**DIRECTIONS FOR THIS TASK**. Output range, inclusive: from the line containing "19 (239, 2089)" to the line containing "victims (234, 1693)". Restate those lines from the data below word for word and only those.

(Stored data)
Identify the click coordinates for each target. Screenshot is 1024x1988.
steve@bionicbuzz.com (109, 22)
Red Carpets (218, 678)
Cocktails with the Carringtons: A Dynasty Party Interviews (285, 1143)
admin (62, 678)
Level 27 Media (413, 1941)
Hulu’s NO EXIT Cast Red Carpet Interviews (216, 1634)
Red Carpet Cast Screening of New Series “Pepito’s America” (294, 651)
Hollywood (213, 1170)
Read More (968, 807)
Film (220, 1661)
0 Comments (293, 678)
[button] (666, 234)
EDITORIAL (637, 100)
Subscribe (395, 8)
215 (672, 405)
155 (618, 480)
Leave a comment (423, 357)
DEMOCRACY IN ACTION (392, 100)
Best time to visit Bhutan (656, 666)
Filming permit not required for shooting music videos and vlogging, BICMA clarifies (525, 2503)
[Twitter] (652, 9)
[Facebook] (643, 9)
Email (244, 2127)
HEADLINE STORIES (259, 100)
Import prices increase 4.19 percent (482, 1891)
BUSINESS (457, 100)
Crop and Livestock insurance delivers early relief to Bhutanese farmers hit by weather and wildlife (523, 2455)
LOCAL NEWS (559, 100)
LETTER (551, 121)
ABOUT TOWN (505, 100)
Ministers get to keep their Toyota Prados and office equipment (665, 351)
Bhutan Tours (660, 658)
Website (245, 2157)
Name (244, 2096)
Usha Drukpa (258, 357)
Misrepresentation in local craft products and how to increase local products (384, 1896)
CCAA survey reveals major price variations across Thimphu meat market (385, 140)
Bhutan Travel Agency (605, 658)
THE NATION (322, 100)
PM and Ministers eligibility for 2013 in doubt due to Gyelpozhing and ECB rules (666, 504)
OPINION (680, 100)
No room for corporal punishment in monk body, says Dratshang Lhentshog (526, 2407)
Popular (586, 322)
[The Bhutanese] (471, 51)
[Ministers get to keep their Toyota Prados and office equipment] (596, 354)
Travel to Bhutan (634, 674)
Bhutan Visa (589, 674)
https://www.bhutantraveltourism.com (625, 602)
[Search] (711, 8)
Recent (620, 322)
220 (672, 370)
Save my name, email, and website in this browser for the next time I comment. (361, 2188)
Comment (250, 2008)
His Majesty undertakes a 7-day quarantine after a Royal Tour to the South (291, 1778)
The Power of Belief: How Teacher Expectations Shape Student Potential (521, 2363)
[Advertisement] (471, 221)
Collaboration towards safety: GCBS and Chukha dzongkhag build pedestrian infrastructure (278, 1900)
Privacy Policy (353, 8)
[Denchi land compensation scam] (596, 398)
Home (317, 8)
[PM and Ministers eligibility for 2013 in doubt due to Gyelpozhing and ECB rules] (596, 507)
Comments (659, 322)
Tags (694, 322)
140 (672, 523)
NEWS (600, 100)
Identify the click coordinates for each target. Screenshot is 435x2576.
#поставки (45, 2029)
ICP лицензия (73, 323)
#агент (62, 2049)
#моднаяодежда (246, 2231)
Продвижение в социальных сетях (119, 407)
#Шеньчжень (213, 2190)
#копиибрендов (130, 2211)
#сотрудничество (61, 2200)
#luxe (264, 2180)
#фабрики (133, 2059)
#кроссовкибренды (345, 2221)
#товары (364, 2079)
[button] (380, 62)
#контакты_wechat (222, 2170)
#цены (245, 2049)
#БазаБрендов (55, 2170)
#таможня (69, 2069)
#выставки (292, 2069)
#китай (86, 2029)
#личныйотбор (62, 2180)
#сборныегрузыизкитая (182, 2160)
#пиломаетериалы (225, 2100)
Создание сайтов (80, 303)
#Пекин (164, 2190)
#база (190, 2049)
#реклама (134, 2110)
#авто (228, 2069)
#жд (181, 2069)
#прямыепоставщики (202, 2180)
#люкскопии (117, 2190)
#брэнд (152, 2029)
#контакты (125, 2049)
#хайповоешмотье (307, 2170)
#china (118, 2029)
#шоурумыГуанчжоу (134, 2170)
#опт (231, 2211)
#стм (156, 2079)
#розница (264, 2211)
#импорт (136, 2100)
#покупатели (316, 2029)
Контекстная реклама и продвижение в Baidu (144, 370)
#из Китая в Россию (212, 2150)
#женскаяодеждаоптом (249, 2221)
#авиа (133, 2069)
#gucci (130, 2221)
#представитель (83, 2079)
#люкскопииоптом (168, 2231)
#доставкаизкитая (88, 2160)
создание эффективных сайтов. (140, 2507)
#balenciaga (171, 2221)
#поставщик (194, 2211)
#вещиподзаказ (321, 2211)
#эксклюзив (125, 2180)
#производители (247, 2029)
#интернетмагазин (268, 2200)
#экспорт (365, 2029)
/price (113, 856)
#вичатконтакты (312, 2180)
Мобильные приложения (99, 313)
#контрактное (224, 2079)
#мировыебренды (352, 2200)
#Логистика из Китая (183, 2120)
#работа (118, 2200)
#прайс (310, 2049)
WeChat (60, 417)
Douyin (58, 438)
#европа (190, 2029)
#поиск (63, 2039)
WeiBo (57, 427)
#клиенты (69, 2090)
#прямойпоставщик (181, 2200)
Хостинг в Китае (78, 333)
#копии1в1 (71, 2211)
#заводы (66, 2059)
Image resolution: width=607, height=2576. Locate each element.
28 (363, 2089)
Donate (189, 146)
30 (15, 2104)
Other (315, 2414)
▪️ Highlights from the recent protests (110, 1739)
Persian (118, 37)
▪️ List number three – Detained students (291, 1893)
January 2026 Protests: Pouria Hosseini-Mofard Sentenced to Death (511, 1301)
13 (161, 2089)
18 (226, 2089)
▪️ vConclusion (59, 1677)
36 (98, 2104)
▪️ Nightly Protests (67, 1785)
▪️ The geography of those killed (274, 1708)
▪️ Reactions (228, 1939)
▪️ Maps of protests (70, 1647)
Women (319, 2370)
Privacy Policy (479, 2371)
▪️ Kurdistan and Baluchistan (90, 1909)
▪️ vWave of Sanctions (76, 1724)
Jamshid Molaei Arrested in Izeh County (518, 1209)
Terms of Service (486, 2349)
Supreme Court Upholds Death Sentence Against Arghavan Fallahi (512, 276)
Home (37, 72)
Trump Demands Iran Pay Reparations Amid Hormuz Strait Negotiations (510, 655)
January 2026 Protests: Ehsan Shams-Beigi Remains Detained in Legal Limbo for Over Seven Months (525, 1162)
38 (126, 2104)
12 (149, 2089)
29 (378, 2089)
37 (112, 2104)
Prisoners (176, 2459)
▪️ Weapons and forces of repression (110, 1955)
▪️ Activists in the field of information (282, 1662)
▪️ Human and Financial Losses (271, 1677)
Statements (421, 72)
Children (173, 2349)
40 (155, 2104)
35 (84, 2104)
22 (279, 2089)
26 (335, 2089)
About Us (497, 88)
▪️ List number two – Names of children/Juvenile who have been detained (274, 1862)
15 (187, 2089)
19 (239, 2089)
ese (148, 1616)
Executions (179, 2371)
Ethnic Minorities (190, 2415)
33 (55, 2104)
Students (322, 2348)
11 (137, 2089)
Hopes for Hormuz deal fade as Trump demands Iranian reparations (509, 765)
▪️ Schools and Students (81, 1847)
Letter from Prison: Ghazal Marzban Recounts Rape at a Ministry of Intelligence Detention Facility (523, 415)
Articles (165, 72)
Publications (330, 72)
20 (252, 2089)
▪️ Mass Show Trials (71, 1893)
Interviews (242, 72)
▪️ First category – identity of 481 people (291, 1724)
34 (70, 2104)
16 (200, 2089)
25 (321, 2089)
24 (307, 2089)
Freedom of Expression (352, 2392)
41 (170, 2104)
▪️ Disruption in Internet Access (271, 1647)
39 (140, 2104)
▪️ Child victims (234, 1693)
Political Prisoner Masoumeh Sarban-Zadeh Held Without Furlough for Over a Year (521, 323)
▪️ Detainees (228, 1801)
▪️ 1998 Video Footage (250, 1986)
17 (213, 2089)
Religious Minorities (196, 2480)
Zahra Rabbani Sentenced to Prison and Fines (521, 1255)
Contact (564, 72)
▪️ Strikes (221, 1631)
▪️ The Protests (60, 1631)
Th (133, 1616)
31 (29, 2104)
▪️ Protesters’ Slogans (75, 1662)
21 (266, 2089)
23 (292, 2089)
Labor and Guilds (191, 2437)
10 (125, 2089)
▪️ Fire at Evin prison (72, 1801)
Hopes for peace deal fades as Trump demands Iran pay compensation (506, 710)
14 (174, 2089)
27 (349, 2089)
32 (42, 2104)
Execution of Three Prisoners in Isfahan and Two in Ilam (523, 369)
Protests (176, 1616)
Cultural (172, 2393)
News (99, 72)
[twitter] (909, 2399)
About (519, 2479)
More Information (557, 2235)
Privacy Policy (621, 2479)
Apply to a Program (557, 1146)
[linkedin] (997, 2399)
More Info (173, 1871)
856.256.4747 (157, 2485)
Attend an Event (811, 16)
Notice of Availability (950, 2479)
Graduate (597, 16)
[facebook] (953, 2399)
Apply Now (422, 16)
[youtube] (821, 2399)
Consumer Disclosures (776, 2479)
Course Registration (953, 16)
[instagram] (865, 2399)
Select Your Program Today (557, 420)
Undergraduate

**SOLUTION TO THIS EXERCISE**.
19 (239, 2089)
ese (148, 1616)
Executions (179, 2371)
Ethnic Minorities (190, 2415)
33 (55, 2104)
Students (322, 2348)
11 (137, 2089)
Hopes for Hormuz deal fade as Trump demands Iranian reparations (509, 765)
▪️ Schools and Students (81, 1847)
Letter from Prison: Ghazal Marzban Recounts Rape at a Ministry of Intelligence Detention Facility (523, 415)
Articles (165, 72)
Publications (330, 72)
20 (252, 2089)
▪️ Mass Show Trials (71, 1893)
Interviews (242, 72)
▪️ First category – identity of 481 people (291, 1724)
34 (70, 2104)
16 (200, 2089)
25 (321, 2089)
24 (307, 2089)
Freedom of Expression (352, 2392)
41 (170, 2104)
▪️ Disruption in Internet Access (271, 1647)
39 (140, 2104)
▪️ Child victims (234, 1693)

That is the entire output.